Amazon Begins Including Pinterest Buttons on Product Pages

First movers get rewarded... just ask Spotify on Facebook or Loopt on iOS. This of course assumes that you are a first mover on a big, impactful platform. There is little question Pinterest is both big and impactful. So Amazon is experimenting with it.

Here is a screenshot of the Pinterest button on an Amazon product page - beside email, Facebook and Twitter buttons. For e-commerce companies - Pinterest is arguably more relevant here than either Facebook or Twitter. It is probably most valuable to get a Facebook share - but users are probably far more inclined to post to Pinterest... and for many of those users, Pinterest will then post back to Facebook.

Fascinating to watch.

Facebook "Use App Now" Prompt is Really Interesting, Potentially Important

When Facebook for iPad launched over a year ago, I surmised that the "Apps" section would be its most disruptive move. The Apps section essentially highlighted Facebook Connected mobile applications and allowed you to quickly access / search them. While not a prominent feature of the iPhone / iPad experience - I still believe this is a big opportunity... particularly should Facebook decide to own their own mobile experience / platform. It is worth noting that a similar experience exists - and is being promoted - on the web. Here is an example from a Facebook post I crafted about Wantful and 'tagged' it using @Wantful.

That of course hyperlinks Wantful - but Facebook allows you to choose whether you prefer to link to the page, the app or other content (ie location). I am not entirely sure why Facebook chooses to default to different formats at different times... but they do. And that alone is interesting because in this example, the @Wantful link goes directly to Wantful.com as a Facebook Connected App ("Use Now") rather than the fanpage. Big shift. The word "Use" is alone a big idea and shift.

Separately - if you have not yet tried Wantful, give it a spin. It is a better way to give gifts - it's social, fun, personal and thoughtful. I have given a couple dozen of them and, without fail, people love receiving them... the reaction and response is really enjoyable. I am excited to be involved!

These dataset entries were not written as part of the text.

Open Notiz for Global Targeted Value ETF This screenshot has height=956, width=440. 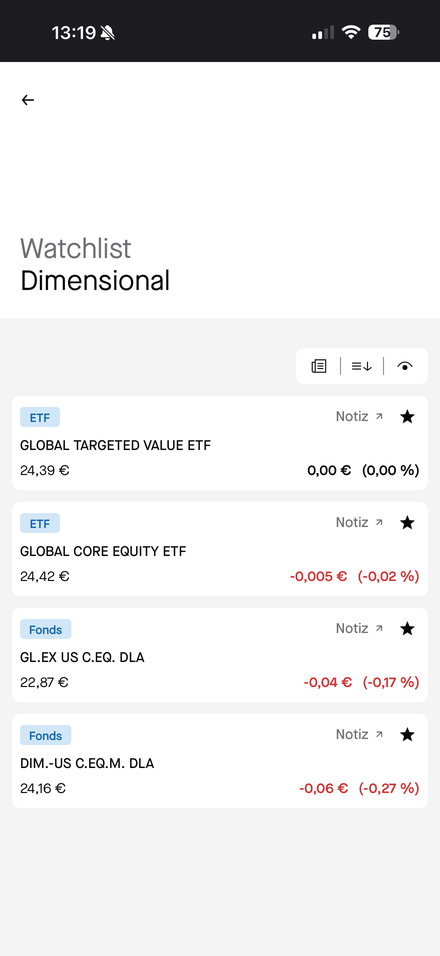[359, 416]
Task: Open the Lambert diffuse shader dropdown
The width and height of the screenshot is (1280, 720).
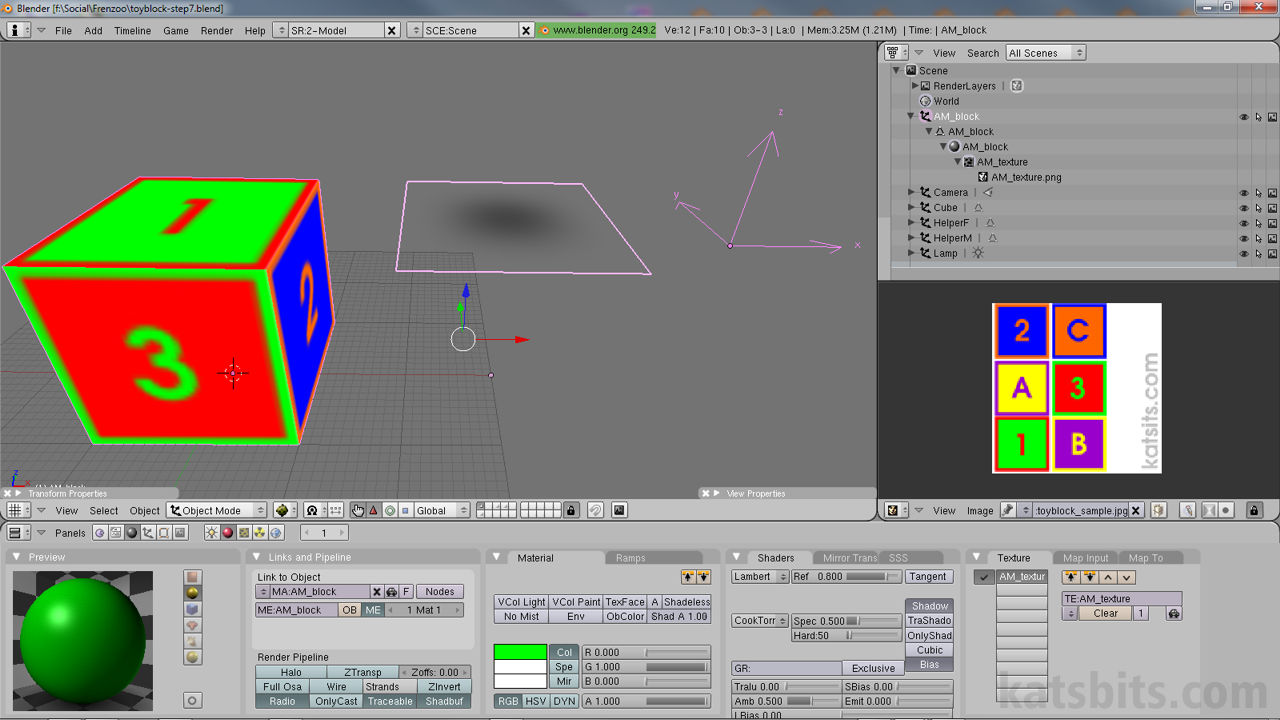Action: [x=759, y=577]
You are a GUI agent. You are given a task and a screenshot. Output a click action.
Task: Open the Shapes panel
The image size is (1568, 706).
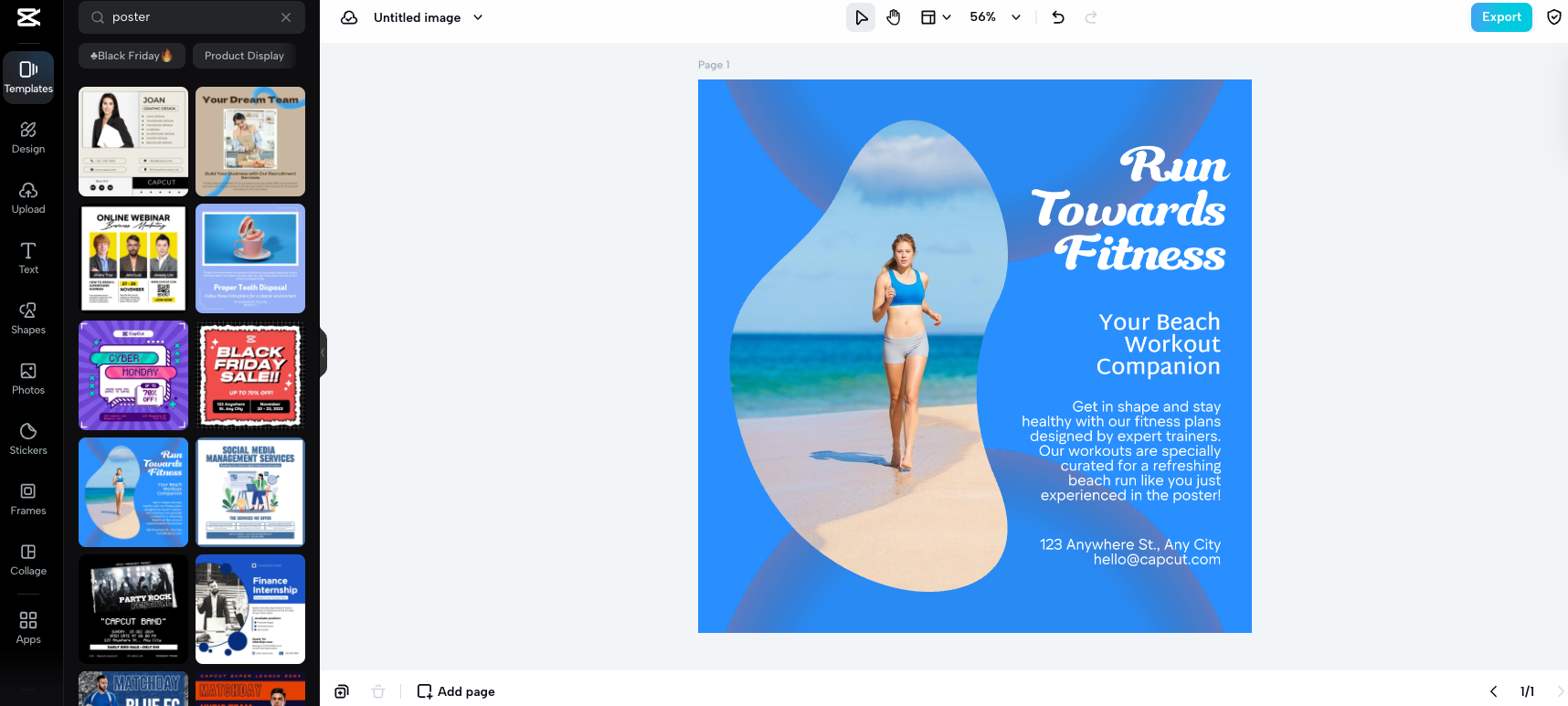[28, 318]

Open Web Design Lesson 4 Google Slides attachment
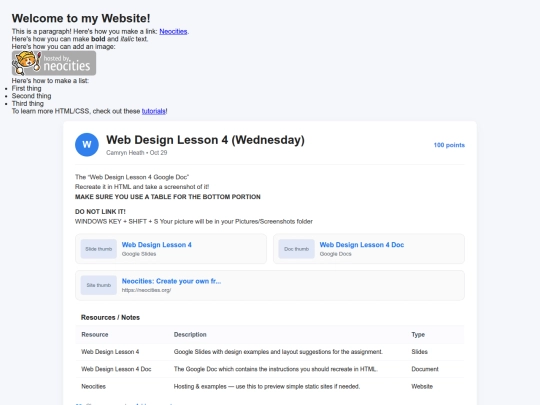tap(156, 245)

Learn more here: Wantful, Gift-Giving Start-Up, Announces Funding (New York Times)

Dream Lites & Promo Codes

Watching the Sprout channel with our son, a mini commercial aired for Pillow Pet's new product: Dream Lites. They announced a special Promo Code ("PROMO") that would save 25% off an order. This is a common way of driving purchases and tracking efficacy / sources.

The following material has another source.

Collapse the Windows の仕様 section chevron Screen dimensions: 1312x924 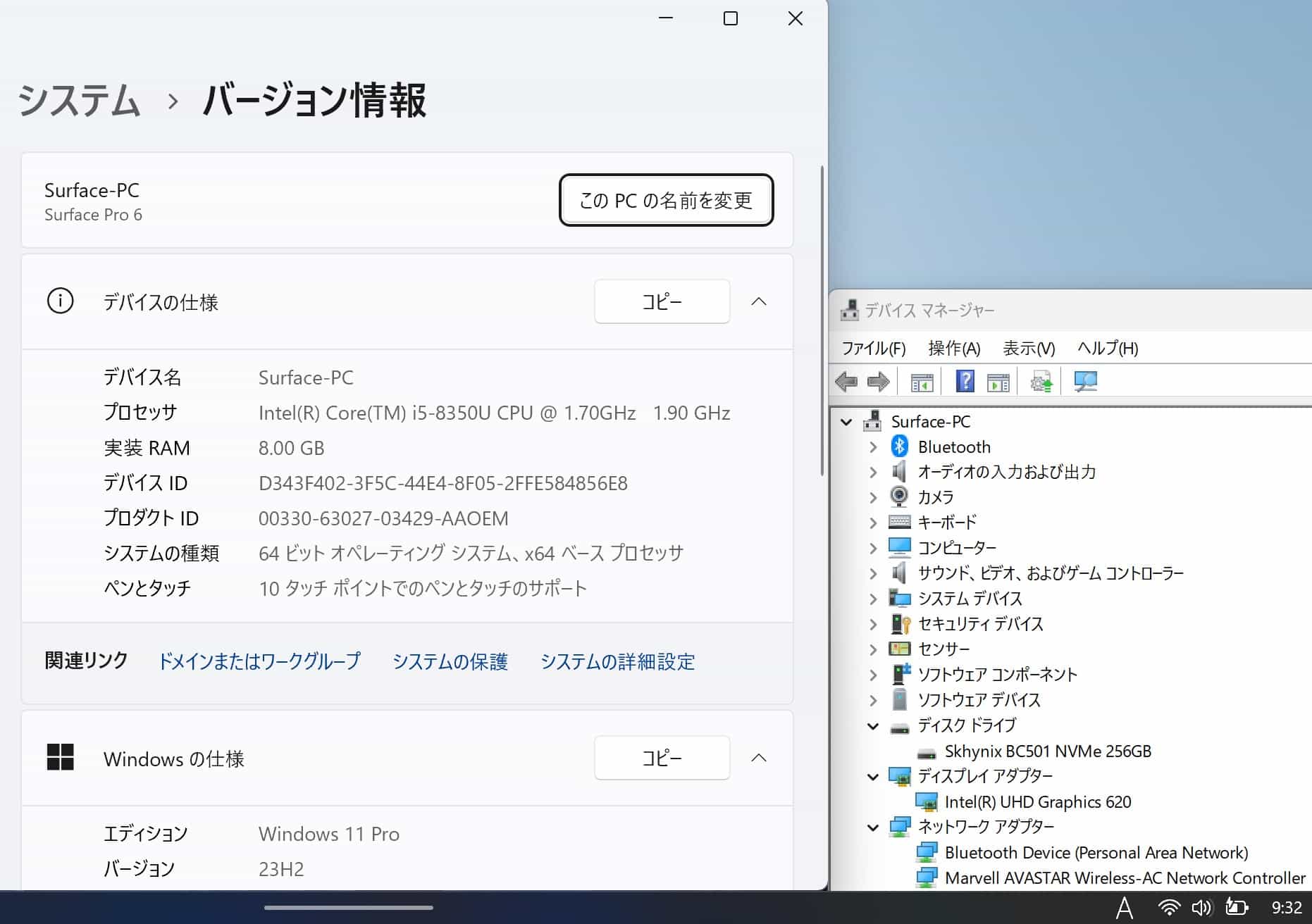(759, 758)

The great consumer I am, I pulled up DreamLites.com on my iPhone to find the following screenshot... which entirely negates the point of a promo code. It's a huge text promotion that says "Enter promo code DREAM to save 25%". What's the point?? If you are going to do this - might as well just say: regularly priced at $X. But now 25% off!

Strange.

Worse yet, when tax and shipping are added up - the purchase price is actually more than the 25% off. Might as well promote free shipping with full price. Even at the same total price - and with a generous refund policy - that's more compelling because I get frustrated paying S&H (thanks to Amazon and others).